The U.S. Department of Energy, which alone controls $36.7 billion from the stimulus bill, is now spending from $800 million to $1 billion of that money every month on R&D and the commercialization of new energy projects, according to Steve Isakowitz, the agency’s chief financial officer. In a recent interview, Isakowitz said it has been a “huge challenge” to spend the money quickly and efficiently. Some programs have been expanded significantly: spending on modernization of the electric grid, for example, soared from less than $200 million to $4 billion. In other cases, the DOE had to fund entirely new programs. The agency spent $350 million, for instance, to start up the Advanced Research Project Agency-Energy (ARPA-E), which backs high-risk research projects. Despite the challenges, he expects the stimulus-related spending to reach $14 billion in 2011 before dropping off to $9 billion in 2012.

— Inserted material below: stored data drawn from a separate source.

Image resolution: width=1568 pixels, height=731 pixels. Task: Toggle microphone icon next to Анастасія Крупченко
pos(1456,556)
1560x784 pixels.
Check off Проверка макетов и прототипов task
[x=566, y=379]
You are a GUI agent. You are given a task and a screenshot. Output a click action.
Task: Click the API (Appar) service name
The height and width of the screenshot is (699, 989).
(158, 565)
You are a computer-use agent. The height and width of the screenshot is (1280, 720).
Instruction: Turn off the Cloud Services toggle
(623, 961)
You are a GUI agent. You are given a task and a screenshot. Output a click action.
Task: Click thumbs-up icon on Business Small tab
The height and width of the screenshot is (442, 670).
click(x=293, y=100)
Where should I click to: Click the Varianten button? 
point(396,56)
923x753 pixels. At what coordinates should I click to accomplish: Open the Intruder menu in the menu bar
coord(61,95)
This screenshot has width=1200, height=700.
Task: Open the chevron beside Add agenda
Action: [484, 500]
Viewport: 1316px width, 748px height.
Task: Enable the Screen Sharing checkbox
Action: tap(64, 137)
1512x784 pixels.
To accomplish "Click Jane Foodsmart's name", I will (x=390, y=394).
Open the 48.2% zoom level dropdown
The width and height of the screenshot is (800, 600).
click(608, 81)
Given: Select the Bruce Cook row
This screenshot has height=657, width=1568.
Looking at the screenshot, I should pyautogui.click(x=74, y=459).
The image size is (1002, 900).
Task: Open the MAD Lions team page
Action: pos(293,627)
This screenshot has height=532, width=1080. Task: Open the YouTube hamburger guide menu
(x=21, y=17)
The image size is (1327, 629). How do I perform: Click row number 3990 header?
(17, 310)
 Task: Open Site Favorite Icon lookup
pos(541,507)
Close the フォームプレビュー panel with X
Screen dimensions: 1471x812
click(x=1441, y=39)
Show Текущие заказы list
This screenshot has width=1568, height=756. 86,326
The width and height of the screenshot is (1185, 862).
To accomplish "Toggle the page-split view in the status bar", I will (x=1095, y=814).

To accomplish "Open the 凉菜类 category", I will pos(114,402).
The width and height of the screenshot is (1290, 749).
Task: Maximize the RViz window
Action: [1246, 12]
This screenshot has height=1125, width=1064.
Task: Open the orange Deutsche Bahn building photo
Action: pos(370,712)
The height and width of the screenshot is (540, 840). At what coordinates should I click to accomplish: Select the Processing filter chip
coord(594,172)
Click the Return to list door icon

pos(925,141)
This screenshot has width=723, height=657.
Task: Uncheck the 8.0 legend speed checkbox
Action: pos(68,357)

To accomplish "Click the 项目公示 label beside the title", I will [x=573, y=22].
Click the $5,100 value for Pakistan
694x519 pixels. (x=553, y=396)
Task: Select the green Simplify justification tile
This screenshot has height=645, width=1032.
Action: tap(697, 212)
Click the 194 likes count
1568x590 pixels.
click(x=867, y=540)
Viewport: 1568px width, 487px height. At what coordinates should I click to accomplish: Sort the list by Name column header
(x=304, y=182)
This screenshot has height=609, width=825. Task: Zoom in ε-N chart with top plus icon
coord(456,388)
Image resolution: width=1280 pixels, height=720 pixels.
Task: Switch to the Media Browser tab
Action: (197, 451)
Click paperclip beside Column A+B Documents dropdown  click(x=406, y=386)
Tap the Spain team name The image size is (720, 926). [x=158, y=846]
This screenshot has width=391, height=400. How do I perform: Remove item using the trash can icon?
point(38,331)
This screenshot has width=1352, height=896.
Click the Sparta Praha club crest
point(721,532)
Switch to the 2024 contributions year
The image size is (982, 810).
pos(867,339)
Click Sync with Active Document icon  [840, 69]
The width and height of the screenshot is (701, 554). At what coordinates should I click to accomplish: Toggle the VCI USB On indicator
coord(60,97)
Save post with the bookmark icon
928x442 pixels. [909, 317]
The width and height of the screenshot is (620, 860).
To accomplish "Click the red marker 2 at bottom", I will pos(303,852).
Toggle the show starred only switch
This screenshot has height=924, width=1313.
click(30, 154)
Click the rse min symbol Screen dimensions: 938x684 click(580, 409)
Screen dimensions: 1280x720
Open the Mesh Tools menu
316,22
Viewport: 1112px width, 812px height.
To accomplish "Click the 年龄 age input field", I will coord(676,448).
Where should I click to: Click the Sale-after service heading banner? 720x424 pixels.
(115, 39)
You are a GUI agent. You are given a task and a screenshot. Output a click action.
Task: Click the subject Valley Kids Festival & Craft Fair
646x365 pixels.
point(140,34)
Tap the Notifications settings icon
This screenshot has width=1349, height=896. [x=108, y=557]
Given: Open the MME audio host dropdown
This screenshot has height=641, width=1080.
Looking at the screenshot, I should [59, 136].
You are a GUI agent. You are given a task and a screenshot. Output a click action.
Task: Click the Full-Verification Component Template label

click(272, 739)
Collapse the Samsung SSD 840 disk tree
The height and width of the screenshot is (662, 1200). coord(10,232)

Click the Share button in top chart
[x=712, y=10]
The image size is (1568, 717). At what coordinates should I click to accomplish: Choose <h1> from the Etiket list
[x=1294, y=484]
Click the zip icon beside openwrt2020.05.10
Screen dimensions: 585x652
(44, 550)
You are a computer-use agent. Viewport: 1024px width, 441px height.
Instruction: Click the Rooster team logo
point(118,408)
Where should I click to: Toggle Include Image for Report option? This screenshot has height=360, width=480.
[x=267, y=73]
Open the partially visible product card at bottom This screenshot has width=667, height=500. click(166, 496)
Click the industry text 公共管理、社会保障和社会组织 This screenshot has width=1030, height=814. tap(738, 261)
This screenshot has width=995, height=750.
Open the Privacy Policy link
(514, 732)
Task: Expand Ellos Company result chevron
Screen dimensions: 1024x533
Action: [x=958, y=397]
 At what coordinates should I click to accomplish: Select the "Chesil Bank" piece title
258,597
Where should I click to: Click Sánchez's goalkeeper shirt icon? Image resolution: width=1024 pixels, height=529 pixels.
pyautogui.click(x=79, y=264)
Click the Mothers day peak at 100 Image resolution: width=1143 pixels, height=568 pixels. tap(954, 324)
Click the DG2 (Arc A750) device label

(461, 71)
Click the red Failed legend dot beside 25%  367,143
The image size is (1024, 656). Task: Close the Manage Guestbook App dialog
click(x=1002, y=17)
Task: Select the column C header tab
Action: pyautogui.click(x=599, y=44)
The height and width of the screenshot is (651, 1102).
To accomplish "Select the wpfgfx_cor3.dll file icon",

Though President Obama and other supporters of the legislation justified much of the spending as a way to create “green jobs” and thus stimulate the economy, many economists dismiss that idea. Even those who strongly support government investment in technology point out that any spending on research and new energy sources will take years to produce economic growth. Daron Acemoglu, an economist at MIT and a leading authority on the link between economic productivity and innovation, says that while he strongly favors increased federal support for energy innovation on the grounds that we need new technologies to forestall climate change, it is “a joke and totally misguided” to think it will help solve the nation’s unemployment problem.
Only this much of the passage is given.